The clinical study was approved by the Ethics Committee of the First Affiliated Hospital of Nanjing Medical University, Jiangsu, China (No.2019-SR-481), in accordance with the Declaration of Helsinki (as revised in 2013). Written informed consents were obtained from all participants. Subjects were excluded if they were weight unstable (gained >2.0 kg in the previous 6 months), or had chronic disease (e.g., renal, hepatic, pulmonic, cardiovascular disease or cancer). Ultimately, 224 healthy Chinese men, aged 23–92 years, were recruited for this study. 121 were given a graded incremental exercise test. The remaining were either lost on follow-up, did not provide consent or were unable to tolerate the exercise intensity experiment. Fasting levels of glycated hemoglobin, cholesterol, triglycerides, low-density lipoprotein, and high-density lipoprotein were obtained.

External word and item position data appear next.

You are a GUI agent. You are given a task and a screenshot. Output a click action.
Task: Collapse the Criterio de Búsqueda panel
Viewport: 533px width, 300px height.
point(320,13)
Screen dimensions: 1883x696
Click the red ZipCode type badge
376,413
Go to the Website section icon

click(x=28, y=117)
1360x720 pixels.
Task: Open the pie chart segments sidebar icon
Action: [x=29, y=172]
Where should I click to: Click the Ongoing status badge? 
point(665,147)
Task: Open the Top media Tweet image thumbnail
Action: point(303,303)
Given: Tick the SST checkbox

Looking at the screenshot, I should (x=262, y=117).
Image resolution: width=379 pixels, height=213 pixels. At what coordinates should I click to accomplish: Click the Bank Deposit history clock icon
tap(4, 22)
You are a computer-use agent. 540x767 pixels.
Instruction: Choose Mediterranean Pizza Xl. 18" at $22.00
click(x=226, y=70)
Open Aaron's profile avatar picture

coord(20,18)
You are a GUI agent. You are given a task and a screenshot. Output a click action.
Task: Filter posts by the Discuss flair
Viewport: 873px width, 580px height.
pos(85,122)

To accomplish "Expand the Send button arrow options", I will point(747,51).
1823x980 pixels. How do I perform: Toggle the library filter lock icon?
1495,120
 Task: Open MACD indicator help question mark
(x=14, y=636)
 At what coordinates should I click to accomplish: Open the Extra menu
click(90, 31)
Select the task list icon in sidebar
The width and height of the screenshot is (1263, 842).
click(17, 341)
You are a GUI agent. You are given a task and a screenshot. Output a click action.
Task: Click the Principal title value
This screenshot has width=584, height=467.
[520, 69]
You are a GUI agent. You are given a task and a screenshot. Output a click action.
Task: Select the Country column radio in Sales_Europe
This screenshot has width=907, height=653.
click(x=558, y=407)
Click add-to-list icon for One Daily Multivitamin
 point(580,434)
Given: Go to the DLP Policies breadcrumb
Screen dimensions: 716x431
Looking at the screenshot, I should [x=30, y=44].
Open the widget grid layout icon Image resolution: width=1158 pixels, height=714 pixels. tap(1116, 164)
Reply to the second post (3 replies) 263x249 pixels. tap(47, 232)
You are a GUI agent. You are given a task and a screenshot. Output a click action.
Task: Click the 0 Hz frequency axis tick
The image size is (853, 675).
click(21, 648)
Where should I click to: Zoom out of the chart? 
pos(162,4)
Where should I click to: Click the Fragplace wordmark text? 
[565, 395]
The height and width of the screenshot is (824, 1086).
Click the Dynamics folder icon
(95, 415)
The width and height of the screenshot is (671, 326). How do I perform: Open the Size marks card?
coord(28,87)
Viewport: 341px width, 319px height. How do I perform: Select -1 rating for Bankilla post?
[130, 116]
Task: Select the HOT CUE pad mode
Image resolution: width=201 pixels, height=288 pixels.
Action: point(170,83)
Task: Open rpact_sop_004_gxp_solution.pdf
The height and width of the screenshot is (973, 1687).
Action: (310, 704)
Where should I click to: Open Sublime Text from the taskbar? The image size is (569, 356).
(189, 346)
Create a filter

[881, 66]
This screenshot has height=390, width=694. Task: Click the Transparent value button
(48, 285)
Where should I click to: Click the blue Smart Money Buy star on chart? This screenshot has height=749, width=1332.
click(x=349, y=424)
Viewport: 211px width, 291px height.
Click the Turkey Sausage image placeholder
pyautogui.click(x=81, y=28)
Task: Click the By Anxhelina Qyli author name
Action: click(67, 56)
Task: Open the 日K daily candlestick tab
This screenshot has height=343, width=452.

After overnight fasting, blood samples of participants were obtained and centrifuged at 4.0 °C for 10 min at 1,000 rpm and subsequently analyzed. Plasma glucose was determined using the YSI 2300 STAT Plus glucose oxidase assay (Yellow Springs Instruments, Yellow Springs, OH, USA). Serum insulin was measured using a radioimmunoassay (EMD Millipore, Billerica, MA, USA). Serum triglycerides (TG) and cholesterol were analyzed using enzymatic methods with an automated platform (Roche Modular Diagnostics, Indianapolis, IN, USA). Serum triiodothyronine (FT3), thyroxine (FT4), and thyroid stimulating hormone (TSH) levels were measured using the Abbott AxSYM Immunoassay system (Abbott Laboratories, Abbott Park, IL, USA) with intra- and inter-assay coefficients of variation of <10% for all measurements.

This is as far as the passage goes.